Le sujet qui intéresse Davranche dans Trop jeunes pour mourir est évidemment la manière dont les anarchistes ont tenté de sʼopposer au réformisme et au bellicisme – les deux n’allant pas forcément ensemble, dois-je préciser. Et il veut montrer que les militants de la Fédération communiste anarchiste, qui deviendra en 1913 la Fédération communiste anarchiste révolutionnaire, ont joué un rôle déterminant: « de 1911 à 1914 (…) la FCA aura été parmi les plus intransigeants adversaires de la guerre » (p. 516). Mais la Fédération communiste anarchiste ne sʼest formée quʼen 1912, prenant la suite dʼune organisation créée en novembre 1910 sous le nom de Fédération révolutionnaire communiste : cʼest en quelque sorte la première organisation anarchiste « spécifique » en France.

Pourquoi une apparition aussi tardive? Jusquʼalors, La Guerre sociale de Gustave Hervé (pp. 33-36 et 129-136) constituait un pôle dʼattraction pour les révolutionnaires; titrant à 50.000 exemplaires (contre 5.000 pour le Libertaire), le discours radical et enflammé de cette publication séduisait les militants les plus radicaux. La FCA vint à point pour contrebalancer la démagogie verbeuse de Gustave Hervé et détacha définitivement lʼanarchisme de lʼhervéisme.

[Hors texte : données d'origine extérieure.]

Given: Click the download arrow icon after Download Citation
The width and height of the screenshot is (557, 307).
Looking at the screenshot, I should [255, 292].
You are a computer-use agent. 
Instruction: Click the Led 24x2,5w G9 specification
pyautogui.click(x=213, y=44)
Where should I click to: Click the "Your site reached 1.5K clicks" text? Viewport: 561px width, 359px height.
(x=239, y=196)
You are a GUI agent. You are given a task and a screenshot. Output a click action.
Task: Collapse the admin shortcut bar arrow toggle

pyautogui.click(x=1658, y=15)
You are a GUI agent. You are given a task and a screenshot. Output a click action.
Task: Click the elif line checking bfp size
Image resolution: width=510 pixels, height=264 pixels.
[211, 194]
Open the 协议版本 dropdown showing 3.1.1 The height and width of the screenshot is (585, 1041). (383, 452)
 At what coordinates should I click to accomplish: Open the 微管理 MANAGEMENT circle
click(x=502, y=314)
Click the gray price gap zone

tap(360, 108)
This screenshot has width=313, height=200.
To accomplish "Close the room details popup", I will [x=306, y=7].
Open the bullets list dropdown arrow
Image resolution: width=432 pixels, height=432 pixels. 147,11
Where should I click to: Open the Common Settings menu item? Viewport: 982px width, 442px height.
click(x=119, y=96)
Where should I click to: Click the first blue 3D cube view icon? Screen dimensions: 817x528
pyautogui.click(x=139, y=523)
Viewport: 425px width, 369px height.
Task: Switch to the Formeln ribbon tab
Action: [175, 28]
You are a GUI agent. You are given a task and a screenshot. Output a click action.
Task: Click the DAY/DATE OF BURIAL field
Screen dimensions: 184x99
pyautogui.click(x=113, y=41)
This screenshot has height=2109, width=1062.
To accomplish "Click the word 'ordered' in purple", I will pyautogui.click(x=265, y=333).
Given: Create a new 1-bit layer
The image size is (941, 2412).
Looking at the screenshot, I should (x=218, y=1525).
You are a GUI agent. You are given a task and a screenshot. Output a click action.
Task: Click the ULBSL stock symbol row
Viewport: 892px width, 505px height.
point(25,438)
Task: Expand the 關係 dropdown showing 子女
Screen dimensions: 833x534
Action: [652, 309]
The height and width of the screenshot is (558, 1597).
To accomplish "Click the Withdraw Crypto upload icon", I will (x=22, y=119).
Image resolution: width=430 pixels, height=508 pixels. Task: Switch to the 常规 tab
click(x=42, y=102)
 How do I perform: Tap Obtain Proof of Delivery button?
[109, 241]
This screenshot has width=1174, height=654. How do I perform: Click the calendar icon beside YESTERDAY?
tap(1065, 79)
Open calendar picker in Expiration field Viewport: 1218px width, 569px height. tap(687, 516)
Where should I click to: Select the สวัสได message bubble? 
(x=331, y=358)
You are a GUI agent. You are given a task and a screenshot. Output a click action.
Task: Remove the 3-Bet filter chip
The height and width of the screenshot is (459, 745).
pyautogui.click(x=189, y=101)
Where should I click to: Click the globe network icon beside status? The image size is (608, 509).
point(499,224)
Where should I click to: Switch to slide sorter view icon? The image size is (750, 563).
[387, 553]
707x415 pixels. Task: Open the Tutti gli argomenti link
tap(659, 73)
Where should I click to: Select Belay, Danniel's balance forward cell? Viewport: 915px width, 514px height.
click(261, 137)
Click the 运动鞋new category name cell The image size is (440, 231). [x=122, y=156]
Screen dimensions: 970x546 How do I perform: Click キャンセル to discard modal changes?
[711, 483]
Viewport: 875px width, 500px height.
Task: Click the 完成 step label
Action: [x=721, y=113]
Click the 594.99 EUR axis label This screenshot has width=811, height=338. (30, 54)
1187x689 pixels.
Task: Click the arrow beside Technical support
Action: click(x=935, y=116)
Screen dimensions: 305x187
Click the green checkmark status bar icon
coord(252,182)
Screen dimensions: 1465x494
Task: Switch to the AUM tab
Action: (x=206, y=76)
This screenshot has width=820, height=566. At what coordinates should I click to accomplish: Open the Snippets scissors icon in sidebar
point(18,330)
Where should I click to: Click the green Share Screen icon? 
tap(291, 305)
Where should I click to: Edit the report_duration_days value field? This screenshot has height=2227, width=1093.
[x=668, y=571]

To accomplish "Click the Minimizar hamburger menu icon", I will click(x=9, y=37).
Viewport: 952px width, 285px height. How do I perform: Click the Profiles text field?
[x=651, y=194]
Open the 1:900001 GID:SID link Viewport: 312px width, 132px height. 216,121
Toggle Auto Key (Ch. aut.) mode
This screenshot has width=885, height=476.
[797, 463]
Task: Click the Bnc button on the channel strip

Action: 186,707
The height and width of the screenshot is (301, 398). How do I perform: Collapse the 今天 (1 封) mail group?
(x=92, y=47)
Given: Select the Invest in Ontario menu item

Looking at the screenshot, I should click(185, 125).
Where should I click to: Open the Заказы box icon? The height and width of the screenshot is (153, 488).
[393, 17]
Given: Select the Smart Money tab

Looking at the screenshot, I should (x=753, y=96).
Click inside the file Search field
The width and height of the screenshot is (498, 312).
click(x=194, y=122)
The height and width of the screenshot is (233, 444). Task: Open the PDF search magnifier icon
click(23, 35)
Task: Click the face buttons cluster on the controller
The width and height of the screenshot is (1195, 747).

Trop jeunes pour mourir développe le tableau détaillé de la résistance à la guerre pendant les cinq années qui ont précédé le désastre. Il centre son travail sur le mouvement anarchiste organisé mais il traite largement du Parti socialiste, de Gustave Hervé et de sa Guerre sociale et naturellement de la CGT. Cependant le lecteur qui chercherait dans ce livre une grande synthèse bien cadrée faite de schémas simplistes sera déçu. Le travail de Davranche est plutôt pointilliste. La période décrite est d’une extraordinaire complexité et le mérite du livre est d’avoir restitué cette complexité mais en rendant l’exposé agréable à lire : on plonge littéralement dans lʼextraordinaire fourmillement de débats et de luttes du mouvement anarchiste et de la CGT. Et surtout, on perçoit cette sorte dʼattirance-répulsion qui caractérisa lʼanarchisme et le syndicalisme révolutionnaire. Davranche nous montre également lʼextrême violence des luttes sociales de lʼépoque et la répression féroce qui les accompagnait.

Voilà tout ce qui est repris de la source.